There are days when surviving feels like failure. When you lie in bed, fully aware of what needs to be done, equipped with the tools to do it, and still – you do nothing. Not out of defiance. Not out of ignorance. But because your own brain has barricaded the path forward.
As a behavior specialist, I understand self-management. I understand antecedent strategies, replacement behaviors, reinforcement systems. I can walk someone else through a personalized plan with fluency and care. But I can’t seem to do the same for myself.
And here’s the truth I hate to admit: I don’t want to.
The Paradox of Knowing Better
Even high-achievers struggle when executive dysfunction takes hold – something the American Psychological Association calls a disruption in the brain’s ability to self-direct action, not a lack of discipline (Price, 2022).

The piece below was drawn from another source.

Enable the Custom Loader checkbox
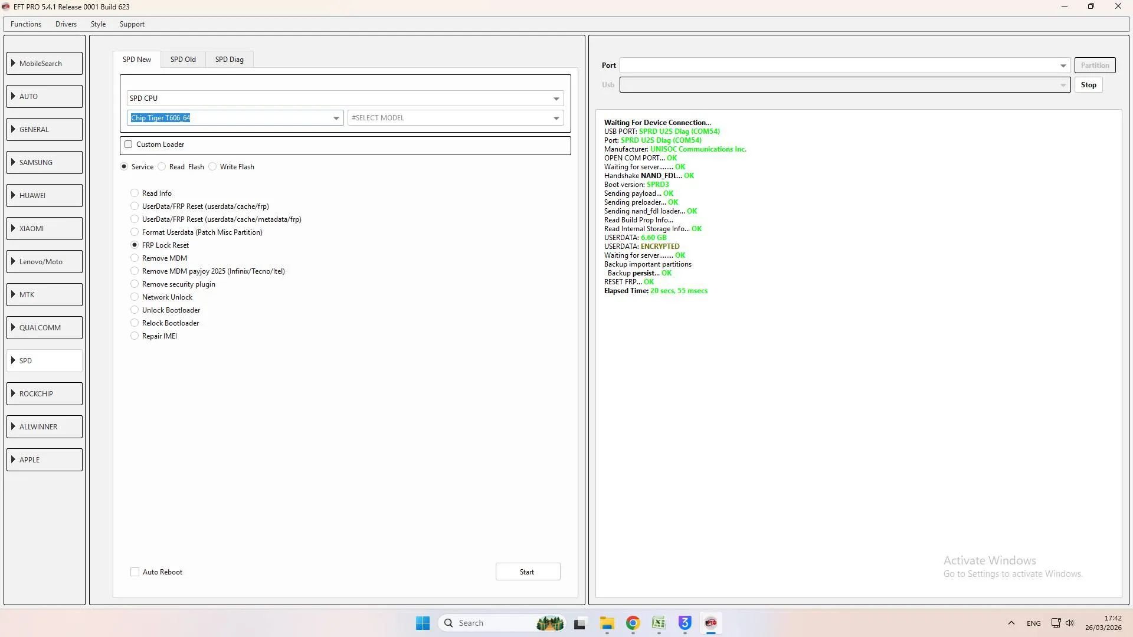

I know what to do. I can name the skillsets. I can analyze the patterns. I can tell you why my behavior isn’t aligned with my values. But when the motivation isn’t there – when depression drapes itself over every executive function like a weighted tarp – none of that knowledge translates to action.
And that’s the paradox. Self-awareness isn’t always helpful. Sometimes it makes the dissonance worse. Because you’re not just stuck. You’re stuck and painfully aware of how long you’ve been stuck, what you should be doing instead, and what other people will think.
The Inertia of Depression
Grief complicates everything. Especially when it overlaps with trauma, professional burnout, and the pressure to always perform. Since losing my friend, I’ve been trying to climb out of a hole I can’t name. I’m working hard. On paper, I’m productive. But internally? I’m numb. I’m detached. I’m questioning everything.
There’s a difference between not knowing how to help yourself and not caring enough to try. I’m not proud of it. But it’s real. And if I can be honest here, maybe someone else will feel less alone in their inaction.
What Self-Compassion Looks Like (When You’re Not Feeling It)
As Brené Brown reminds us, self-compassion isn’t soft – it’s necessary. It helps us name the hard things without collapsing under them (Brown, 2021). Kristin Neff adds that sometimes self-care means fiercely protecting your boundaries so you can begin again (Neff, 2021).
It looks like letting today be enough. It looks like acknowledging survival as effort. It looks like talking about the gap between competence and energy. It looks like naming the fear that you’ll never get back to who you were before.
And still choosing to move one degree forward.
A Note to Anyone Feeling This Too
According to NAMI, high-functioning depression can hide beneath outward productivity – leaving people feeling invisible even as they appear successful (NAMI, 2023).
You are not lazy. You are not broken. You are not failing.
You are surviving a brain that sometimes tells you to freeze. You are surviving grief, loss, neurodivergence, depression, trauma – and all the invisible weights no one else sees.
If you can name your struggle, you’re already self-aware. If you still want more, you’re already growing.
That’s not failure. That’s survival. And for now, that’s enough.
Works Cited
- Brown, B. (2021). Atlas of the Heart. Random House.
- Neff, K. (2021). Fierce Self-Compassion: How Women Can Harness Kindness to Speak Up, Claim Their Power, and Thrive. Harper Wave.
- NAMI. (2023). The Invisibility of High-Functioning Depression.
- Price, M. (2022). Executive Dysfunction and Self-Regulation. APA Monitor on Psychology.